INFORMATION SHOWN Start Marker
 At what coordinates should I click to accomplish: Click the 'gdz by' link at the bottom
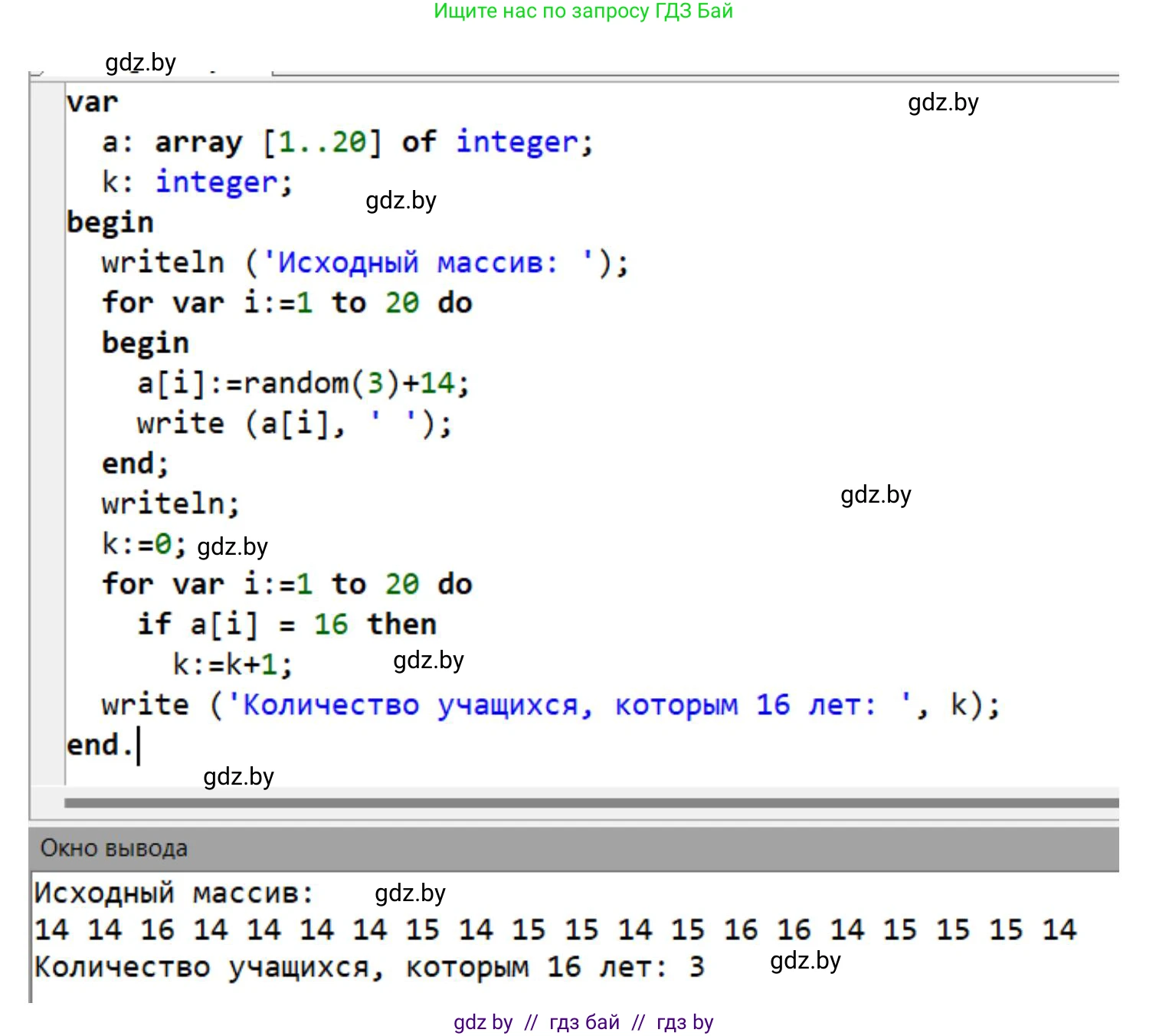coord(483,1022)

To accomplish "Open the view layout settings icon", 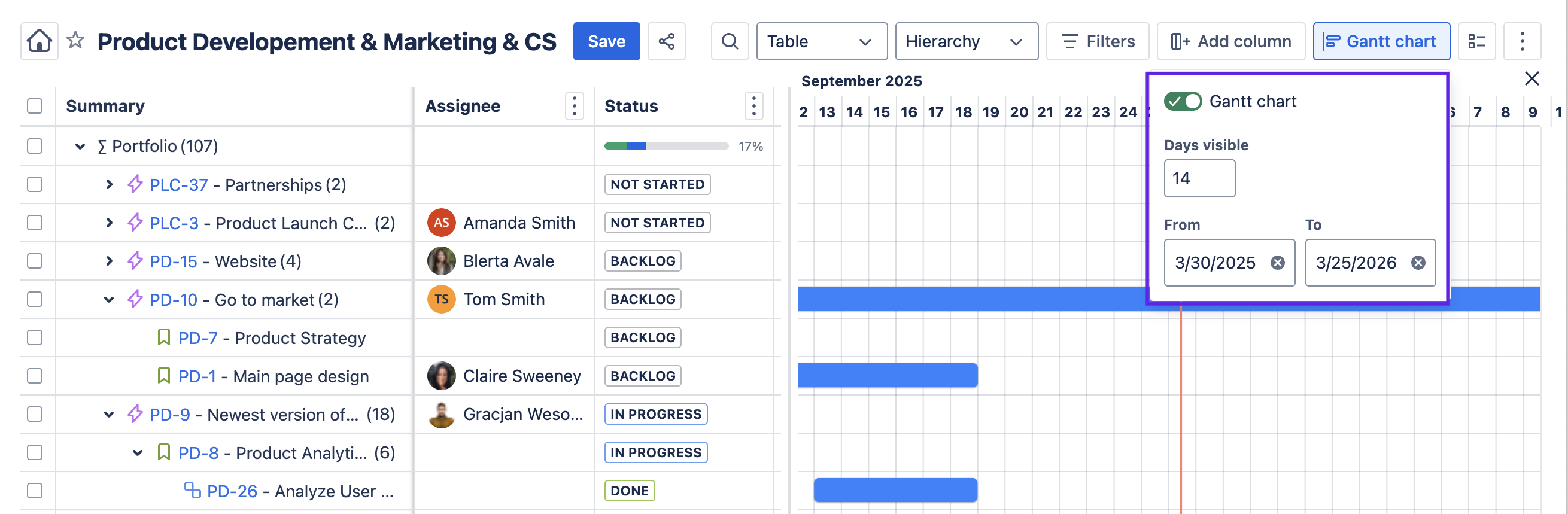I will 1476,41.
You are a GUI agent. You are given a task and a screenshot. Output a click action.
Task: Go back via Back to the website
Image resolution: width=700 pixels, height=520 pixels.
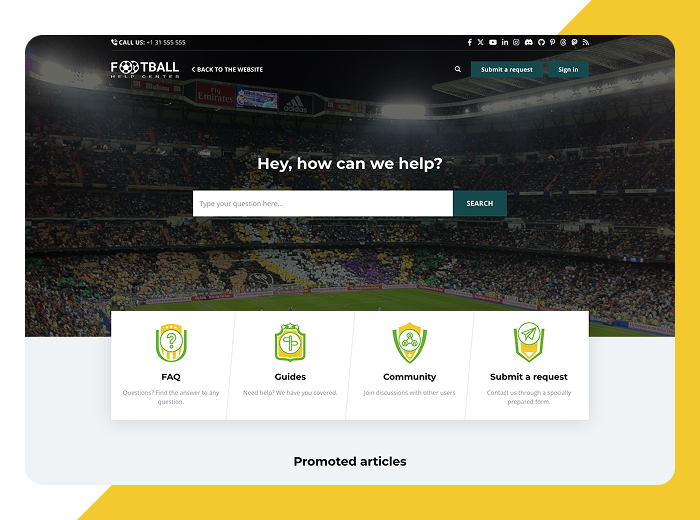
INFORMATION SHOWN End Marker
PROBLEM DESCRIPTION:
Restate word for word, please, the line containing "You are a GUI" and all lines after it through the end of the material; the pictures do not belong in the copy.

ANSWER SPACE:
You are a GUI agent. You are given a task and a screenshot. Output a click action.
Task: Go back via Back to the website
Image resolution: width=700 pixels, height=520 pixels.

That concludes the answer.